Late last month, Republicans attempted to pass several resolutions of inquiry (ROI)—questions to which it wanted answers—on various energy topics. One member demanded to know about the Biden administration’s use of the Strategic Petroleum Reserve to artificially tamp down gas prices. Another wanted to know what the administration planned to do about the power grid. Two questions pertained to White House speculation about declaring a national climate emergency. However, the Democrat-controlled committee rejected the ROI measures.

While the cost of energy remains near sky-high, and large swaths of the country remain at risk of blackouts this winter thanks to energy shortages, the Biden administration continues taking seemingly corrupt and illegal actions that are only making the nation’s power problems worse.

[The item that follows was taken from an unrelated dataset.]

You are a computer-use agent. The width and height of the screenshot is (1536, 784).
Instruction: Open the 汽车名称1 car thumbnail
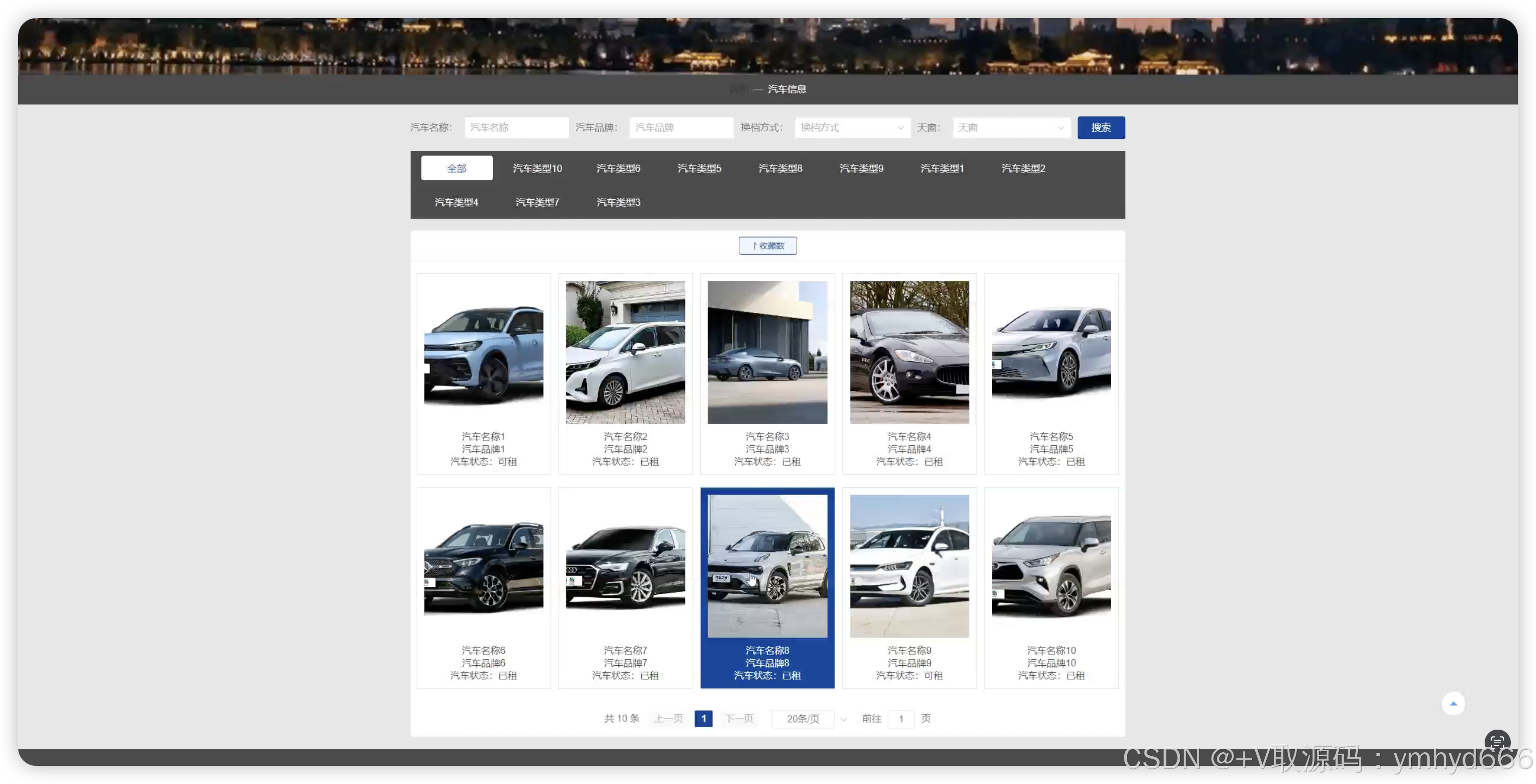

For example, reports unveiled that the White House sold nearly 1 million barrels from the U.S. Strategic Petroleum Reserves to a Chinese state-owned gas company with financial ties to a private equity firm partly owned by Hunter Biden. Surely no one can say this move smells right when the U.S. is battling national security threats from the People’s Republic of China and an energy crisis of its own. Currently, no one knows how this policy move came to be, but the ROI rejected by the House Energy and Commerce Committee could have changed that.

The Biden administration has also taken actions that, if finalized, would effectively stop the creation of any new natural gas pipelines during this nationwide energy crunch. Richard Glick, the radical environmentalist who heads the Federal Energy Regulatory Commission, has said federal court rulings mandated this policy change. But in truth, the law requires the commission to approve all gas projects that are in the public interest and don’t have significant environmental impacts.

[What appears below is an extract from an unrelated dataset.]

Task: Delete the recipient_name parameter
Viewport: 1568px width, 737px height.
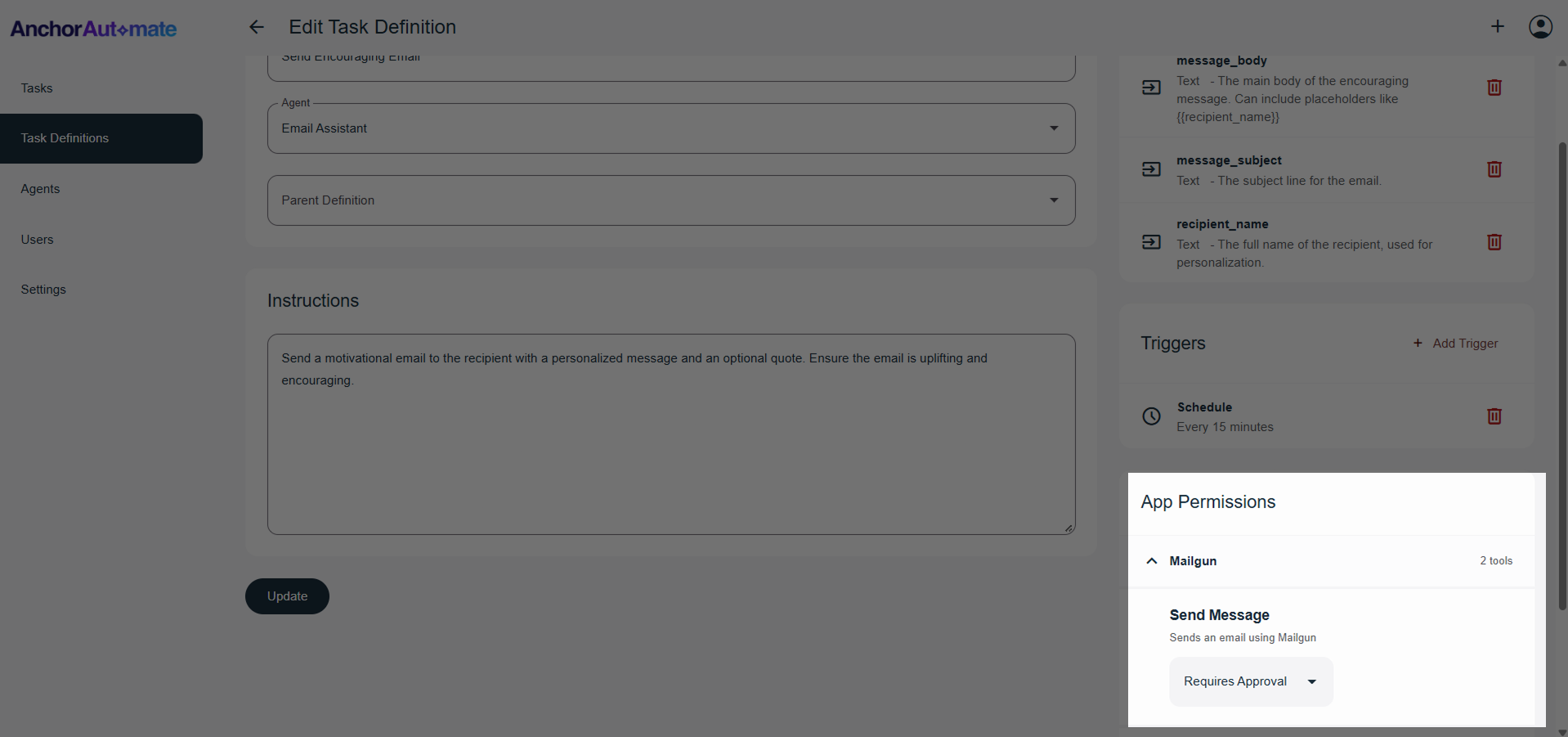Action: (1494, 242)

While Glick told Congress the Biden administration did not influence this decision, The Wall Street Journal recently uncovered that he rushed through the pipeline proposal shortly after he began holding biweekly meetings with Deputy White House National Climate Advisor Ali Zaidi. As the paper noted, “it’s hard to believe the two never talked about pipelines.”

Without question, this administration is taking the country on a dangerously radical energy policy ride, but it shouldn’t be allowed to do so in the dark of night. As Rep. Cathy McMorris Rodgers (R-Wash.), the Energy and Commerce Committee’s Republican leader, put it during the markup of the energy accountability resolutions: “the hardworking people of this country like the parents who can’t find baby formula, the pipeline worker out of a job, the mom who can’t afford her groceries or electricity bills, and the parents who lost a child to a fentanyl poisoning…deserve accountability and answers.”

Unfortunately, the Democratic Party disagreed. Apparently, it doesn’t care much for transparency and has no problem with the White House ostensibly sacrificing America’s energy future on the altar of partisan politics.

The American people will remember this come midterms.

Joseph R. Pitts is a former U.S. congressman from Pennsylvania who served on the House Energy & Commerce Committee’s Subcommittee on the Environment and the Economy.

The views expressed in this article are the writer’s own.